> [Your objective]: Rewrite the data from the line that has "Screen dimensions: 1033x705" through the line that has "point(338,40)", swapping "column header" for "column heading" and keeping everything else the same.

Data for locating words and elements:
◆ ◆ ◆
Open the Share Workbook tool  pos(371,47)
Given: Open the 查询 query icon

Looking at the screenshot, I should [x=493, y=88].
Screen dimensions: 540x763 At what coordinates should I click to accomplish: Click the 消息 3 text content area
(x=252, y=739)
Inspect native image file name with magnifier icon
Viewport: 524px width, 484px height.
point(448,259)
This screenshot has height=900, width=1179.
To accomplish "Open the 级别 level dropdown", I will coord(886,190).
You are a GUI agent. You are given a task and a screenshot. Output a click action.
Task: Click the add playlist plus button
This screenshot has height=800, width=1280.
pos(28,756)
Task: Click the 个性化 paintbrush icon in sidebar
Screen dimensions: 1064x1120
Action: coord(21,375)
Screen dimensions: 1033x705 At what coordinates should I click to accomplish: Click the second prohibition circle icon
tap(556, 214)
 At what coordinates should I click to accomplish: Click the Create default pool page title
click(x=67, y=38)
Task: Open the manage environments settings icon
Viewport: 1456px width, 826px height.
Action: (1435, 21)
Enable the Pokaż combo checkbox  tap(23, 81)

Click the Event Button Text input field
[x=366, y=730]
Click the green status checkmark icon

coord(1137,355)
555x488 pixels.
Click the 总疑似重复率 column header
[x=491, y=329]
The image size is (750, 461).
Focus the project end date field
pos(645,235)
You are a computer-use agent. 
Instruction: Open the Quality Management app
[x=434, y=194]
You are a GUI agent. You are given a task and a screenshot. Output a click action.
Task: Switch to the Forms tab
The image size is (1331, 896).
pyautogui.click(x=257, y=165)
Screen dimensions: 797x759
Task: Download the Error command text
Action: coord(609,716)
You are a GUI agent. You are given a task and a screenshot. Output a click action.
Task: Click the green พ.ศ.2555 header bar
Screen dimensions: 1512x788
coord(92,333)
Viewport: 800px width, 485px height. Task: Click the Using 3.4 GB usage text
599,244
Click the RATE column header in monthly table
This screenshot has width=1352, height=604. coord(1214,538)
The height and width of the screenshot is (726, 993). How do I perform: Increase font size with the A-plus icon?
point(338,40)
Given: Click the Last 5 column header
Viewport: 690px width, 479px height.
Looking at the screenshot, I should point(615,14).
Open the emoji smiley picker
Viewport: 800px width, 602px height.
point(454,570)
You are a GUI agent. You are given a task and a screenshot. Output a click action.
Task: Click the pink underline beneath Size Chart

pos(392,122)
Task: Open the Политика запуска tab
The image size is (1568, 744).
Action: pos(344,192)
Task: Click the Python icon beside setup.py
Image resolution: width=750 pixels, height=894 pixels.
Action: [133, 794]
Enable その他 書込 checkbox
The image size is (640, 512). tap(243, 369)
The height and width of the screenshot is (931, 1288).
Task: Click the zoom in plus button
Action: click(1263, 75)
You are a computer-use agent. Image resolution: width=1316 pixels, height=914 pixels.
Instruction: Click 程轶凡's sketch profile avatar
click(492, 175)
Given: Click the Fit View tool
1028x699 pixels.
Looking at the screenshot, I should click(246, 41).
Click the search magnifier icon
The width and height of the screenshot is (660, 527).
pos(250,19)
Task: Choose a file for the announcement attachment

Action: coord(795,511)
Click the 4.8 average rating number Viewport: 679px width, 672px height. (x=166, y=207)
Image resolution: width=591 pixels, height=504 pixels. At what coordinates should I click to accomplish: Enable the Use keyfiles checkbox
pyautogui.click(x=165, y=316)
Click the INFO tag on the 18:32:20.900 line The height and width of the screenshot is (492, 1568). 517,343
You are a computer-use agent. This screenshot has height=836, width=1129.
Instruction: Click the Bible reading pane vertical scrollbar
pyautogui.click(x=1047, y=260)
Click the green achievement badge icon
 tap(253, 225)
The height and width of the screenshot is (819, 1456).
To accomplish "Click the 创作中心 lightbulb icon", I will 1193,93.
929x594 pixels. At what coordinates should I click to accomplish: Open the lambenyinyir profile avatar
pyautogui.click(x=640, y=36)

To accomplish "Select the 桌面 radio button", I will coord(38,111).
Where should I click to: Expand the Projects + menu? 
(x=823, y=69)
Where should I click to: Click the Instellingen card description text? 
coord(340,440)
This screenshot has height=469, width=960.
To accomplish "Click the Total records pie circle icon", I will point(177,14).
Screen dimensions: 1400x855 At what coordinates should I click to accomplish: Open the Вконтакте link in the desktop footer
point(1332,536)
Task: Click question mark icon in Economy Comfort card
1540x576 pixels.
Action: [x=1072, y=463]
◆ ◆ ◆
> [Answer to this task]:
Screen dimensions: 1033x705 At what coordinates should I click to accomplish: Click the second prohibition circle icon
tap(556, 214)
 At what coordinates should I click to accomplish: Click the Create default pool page title
click(x=67, y=38)
Task: Open the manage environments settings icon
Viewport: 1456px width, 826px height.
Action: (1435, 21)
Enable the Pokaż combo checkbox  tap(23, 81)

Click the Event Button Text input field
[x=366, y=730]
Click the green status checkmark icon

coord(1137,355)
555x488 pixels.
Click the 总疑似重复率 column heading
[x=491, y=329]
The image size is (750, 461).
Focus the project end date field
pos(645,235)
You are a computer-use agent. 
Instruction: Open the Quality Management app
[x=434, y=194]
You are a GUI agent. You are given a task and a screenshot. Output a click action.
Task: Switch to the Forms tab
The image size is (1331, 896).
pyautogui.click(x=257, y=165)
Screen dimensions: 797x759
Task: Download the Error command text
Action: coord(609,716)
You are a GUI agent. You are given a task and a screenshot. Output a click action.
Task: Click the green พ.ศ.2555 header bar
Screen dimensions: 1512x788
coord(92,333)
Viewport: 800px width, 485px height. Task: Click the Using 3.4 GB usage text
599,244
Click the RATE column heading in monthly table
This screenshot has width=1352, height=604. coord(1214,538)
The height and width of the screenshot is (726, 993). How do I perform: Increase font size with the A-plus icon?
point(338,40)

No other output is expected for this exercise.